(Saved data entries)
++++++++++

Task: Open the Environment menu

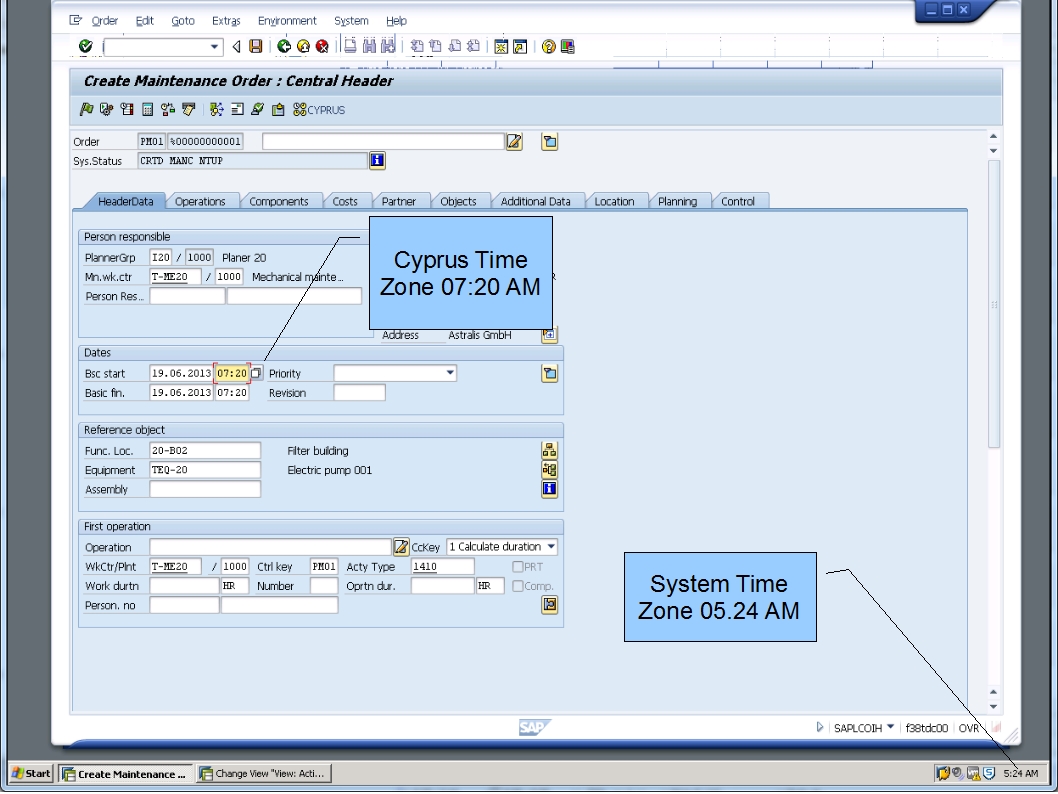Action: 287,20
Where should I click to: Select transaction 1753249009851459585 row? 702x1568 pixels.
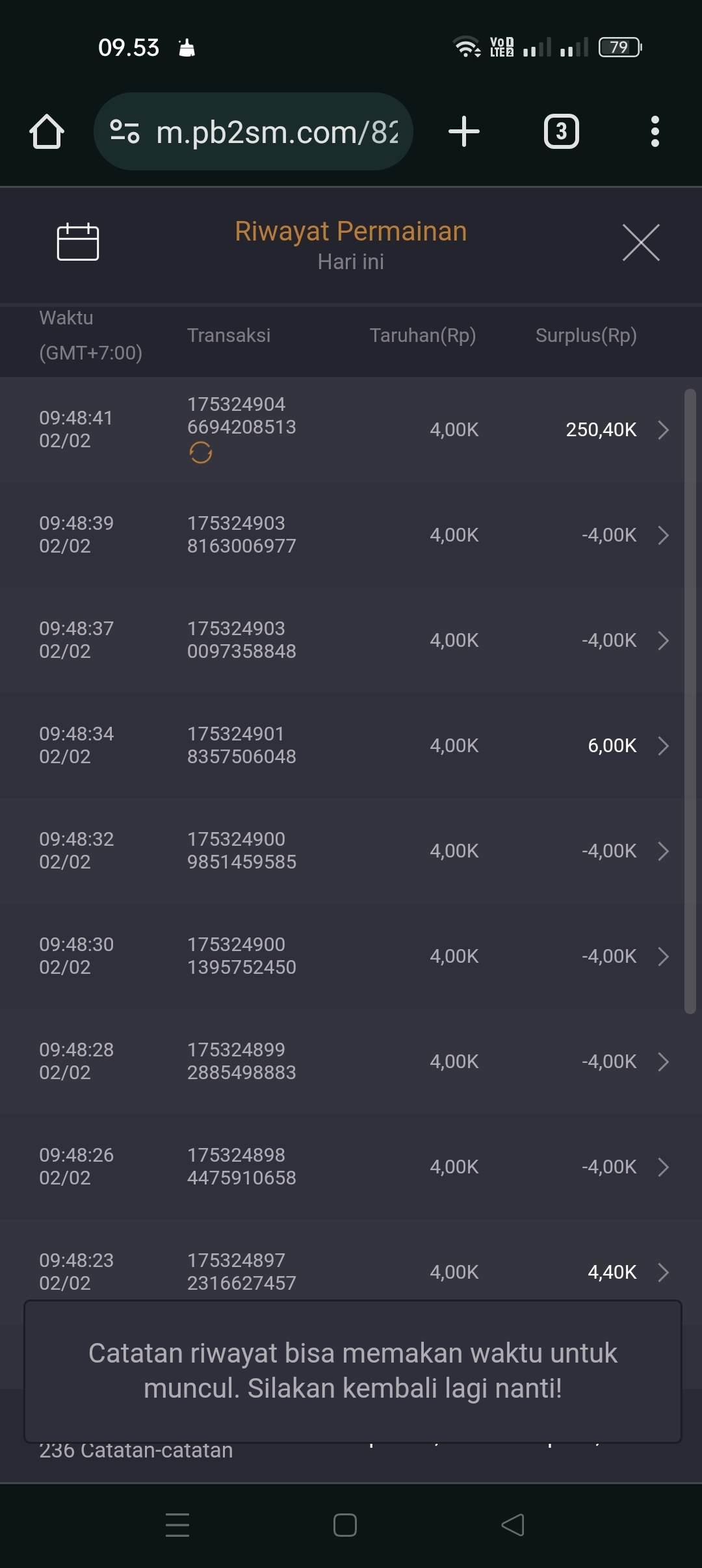pyautogui.click(x=241, y=850)
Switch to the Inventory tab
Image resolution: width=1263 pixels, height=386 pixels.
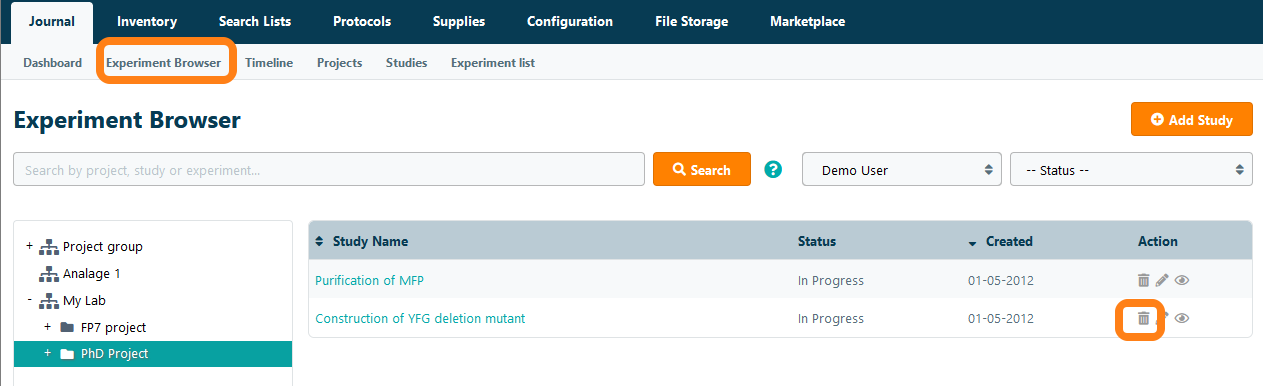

++++++++++

- [Task instructions]: The entries above need to be transcribed exactly, with the images left out.

- [Answer section]:
Task: Open the Environment menu

Action: 287,20
Where should I click to: Select transaction 1753249009851459585 row? 702x1568 pixels.
pyautogui.click(x=241, y=850)
Switch to the Inventory tab
Image resolution: width=1263 pixels, height=386 pixels.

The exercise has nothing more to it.